#### Record excerpts
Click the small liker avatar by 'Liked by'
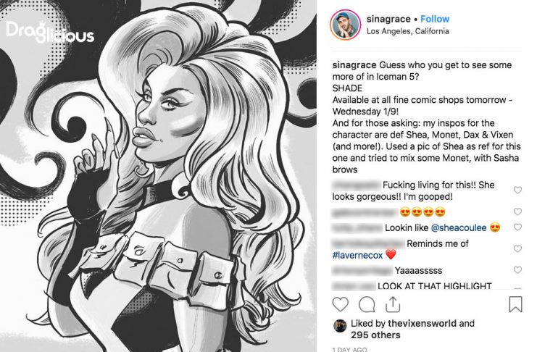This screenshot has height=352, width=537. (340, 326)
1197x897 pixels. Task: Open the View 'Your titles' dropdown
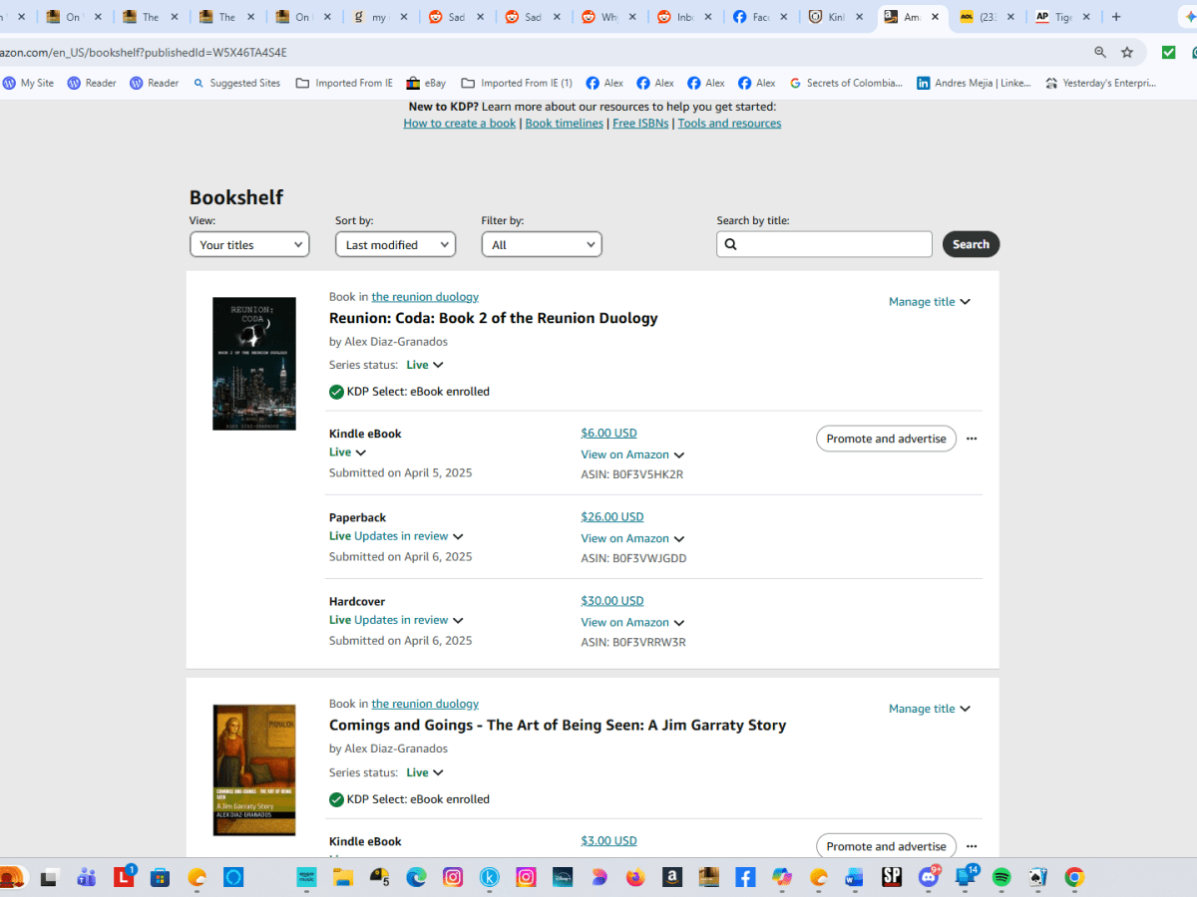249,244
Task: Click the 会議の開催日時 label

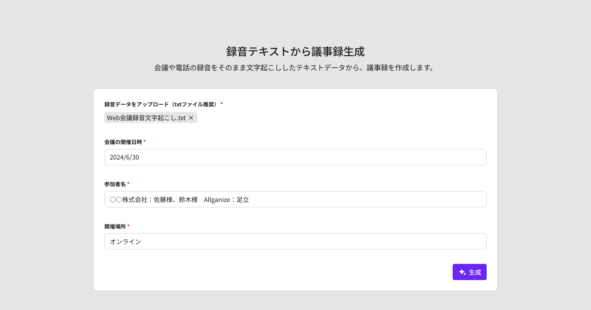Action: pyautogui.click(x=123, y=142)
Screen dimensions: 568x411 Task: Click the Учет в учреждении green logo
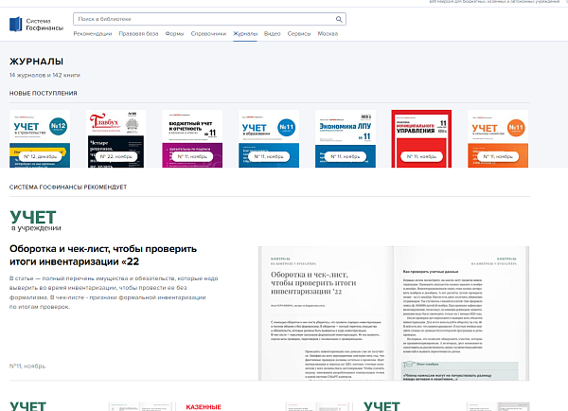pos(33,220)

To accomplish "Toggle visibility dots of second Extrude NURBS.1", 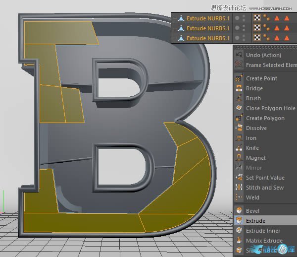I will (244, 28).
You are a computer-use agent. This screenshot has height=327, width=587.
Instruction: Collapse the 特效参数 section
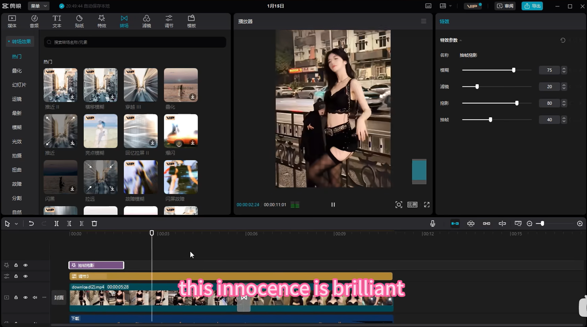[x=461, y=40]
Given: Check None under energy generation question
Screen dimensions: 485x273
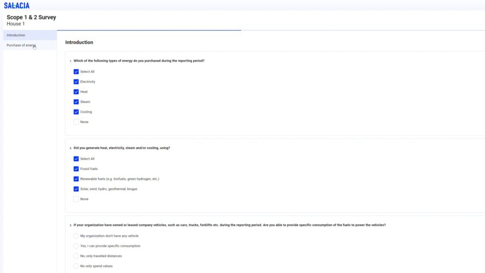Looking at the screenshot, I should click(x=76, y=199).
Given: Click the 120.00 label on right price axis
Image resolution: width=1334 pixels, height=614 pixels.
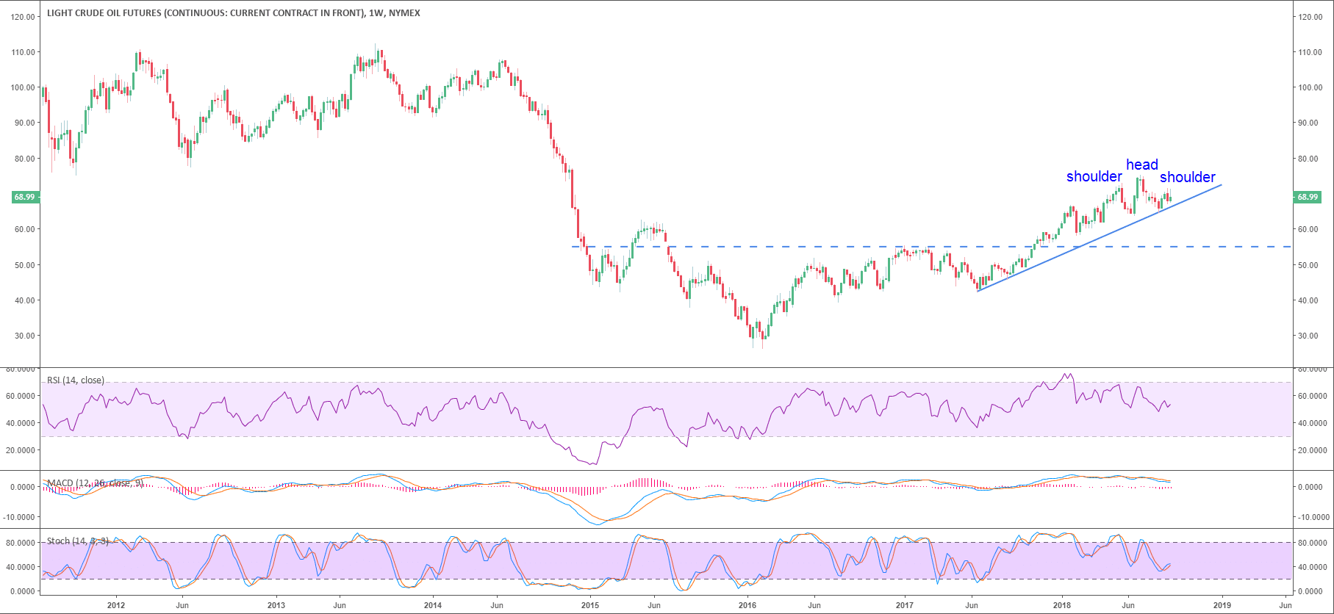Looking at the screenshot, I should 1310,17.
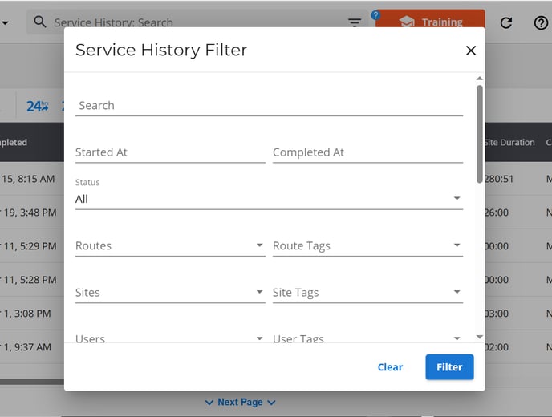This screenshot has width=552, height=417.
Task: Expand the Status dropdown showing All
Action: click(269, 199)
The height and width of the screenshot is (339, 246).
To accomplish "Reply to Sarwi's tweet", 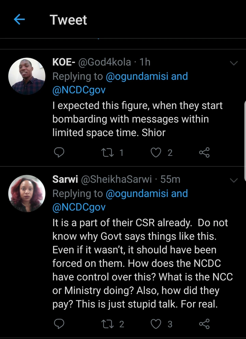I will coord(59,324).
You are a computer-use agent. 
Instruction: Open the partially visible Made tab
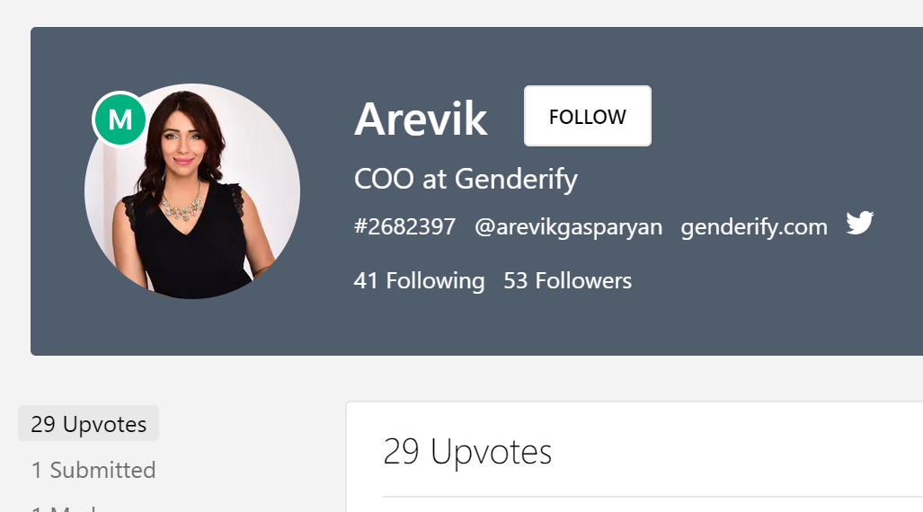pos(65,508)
########
_The task:_ Your copy should hold the lines from the one with "You are a computer-use agent. This" up to and including the one with "Given: Click the", exactly as in the data above, and no pictures.

_Exercise response:_
You are a computer-use agent. This screenshot has height=327, width=587.
Instruction: Collapse the 特效参数 section
[x=461, y=40]
Given: Check None under energy generation question
Screen dimensions: 485x273
Looking at the screenshot, I should click(x=76, y=199).
Given: Click the 120.00 label on right price axis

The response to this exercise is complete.